Try it - An exact transcription of all the entries below is required.

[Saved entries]
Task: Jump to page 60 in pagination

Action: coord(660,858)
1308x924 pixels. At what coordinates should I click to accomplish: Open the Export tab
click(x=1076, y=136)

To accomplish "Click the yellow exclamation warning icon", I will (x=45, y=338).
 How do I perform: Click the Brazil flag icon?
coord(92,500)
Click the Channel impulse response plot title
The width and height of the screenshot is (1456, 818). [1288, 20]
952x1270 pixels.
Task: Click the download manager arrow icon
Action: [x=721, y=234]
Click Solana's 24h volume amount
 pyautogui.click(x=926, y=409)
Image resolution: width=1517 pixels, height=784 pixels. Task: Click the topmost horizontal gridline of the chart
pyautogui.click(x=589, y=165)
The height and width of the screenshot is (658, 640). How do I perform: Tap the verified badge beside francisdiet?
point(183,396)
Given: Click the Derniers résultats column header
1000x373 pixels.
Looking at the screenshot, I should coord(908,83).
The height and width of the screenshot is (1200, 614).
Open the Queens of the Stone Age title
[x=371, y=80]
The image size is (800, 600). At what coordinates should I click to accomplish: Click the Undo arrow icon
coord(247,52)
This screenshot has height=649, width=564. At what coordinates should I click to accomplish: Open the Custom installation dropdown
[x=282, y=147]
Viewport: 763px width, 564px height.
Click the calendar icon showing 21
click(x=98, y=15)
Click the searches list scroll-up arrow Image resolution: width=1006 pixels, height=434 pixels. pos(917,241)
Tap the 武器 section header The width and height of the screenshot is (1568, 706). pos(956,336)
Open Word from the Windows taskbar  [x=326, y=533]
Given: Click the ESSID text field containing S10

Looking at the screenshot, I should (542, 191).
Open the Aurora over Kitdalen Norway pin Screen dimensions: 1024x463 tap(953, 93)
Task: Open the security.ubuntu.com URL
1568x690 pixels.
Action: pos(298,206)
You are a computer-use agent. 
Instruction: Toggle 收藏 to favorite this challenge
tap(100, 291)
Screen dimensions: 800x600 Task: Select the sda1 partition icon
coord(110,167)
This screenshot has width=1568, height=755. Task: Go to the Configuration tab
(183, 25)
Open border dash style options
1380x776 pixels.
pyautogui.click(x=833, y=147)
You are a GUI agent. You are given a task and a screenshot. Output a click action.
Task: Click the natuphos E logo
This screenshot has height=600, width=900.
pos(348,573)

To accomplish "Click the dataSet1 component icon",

Worked solution -
Task: Jump to page 60 in pagination

Action: coord(660,858)
1308x924 pixels. At what coordinates should I click to accomplish: Open the Export tab
click(x=1076, y=136)

To accomplish "Click the yellow exclamation warning icon", I will (x=45, y=338).
 How do I perform: Click the Brazil flag icon?
coord(92,500)
Click the Channel impulse response plot title
The width and height of the screenshot is (1456, 818). [1288, 20]
952x1270 pixels.
Task: Click the download manager arrow icon
Action: [x=721, y=234]
Click Solana's 24h volume amount
 pyautogui.click(x=926, y=409)
Image resolution: width=1517 pixels, height=784 pixels. Task: Click the topmost horizontal gridline of the chart
pyautogui.click(x=589, y=165)
The height and width of the screenshot is (658, 640). How do I perform: Tap the verified badge beside francisdiet?
point(183,396)
Given: Click the Derniers résultats column header
1000x373 pixels.
Looking at the screenshot, I should coord(908,83).
The height and width of the screenshot is (1200, 614).
Open the Queens of the Stone Age title
[x=371, y=80]
The image size is (800, 600). At what coordinates should I click to accomplish: Click the Undo arrow icon
coord(247,52)
This screenshot has height=649, width=564. At what coordinates should I click to accomplish: Open the Custom installation dropdown
[x=282, y=147]
Viewport: 763px width, 564px height.
Click the calendar icon showing 21
click(x=98, y=15)
Click the searches list scroll-up arrow Image resolution: width=1006 pixels, height=434 pixels. pos(917,241)
Tap the 武器 section header The width and height of the screenshot is (1568, 706). pos(956,336)
Open Word from the Windows taskbar  [x=326, y=533]
Given: Click the ESSID text field containing S10

Looking at the screenshot, I should (542, 191).
Open the Aurora over Kitdalen Norway pin Screen dimensions: 1024x463 tap(953, 93)
Task: Open the security.ubuntu.com URL
1568x690 pixels.
Action: pos(298,206)
You are a computer-use agent. 
Instruction: Toggle 收藏 to favorite this challenge
tap(100, 291)
Screen dimensions: 800x600 Task: Select the sda1 partition icon
coord(110,167)
This screenshot has width=1568, height=755. Task: Go to the Configuration tab
(183, 25)
Open border dash style options
1380x776 pixels.
pyautogui.click(x=833, y=147)
You are a GUI agent. You are given a task and a screenshot. Output a click action.
Task: Click the natuphos E logo
This screenshot has height=600, width=900.
pos(348,573)

To accomplish "Click the dataSet1 component icon",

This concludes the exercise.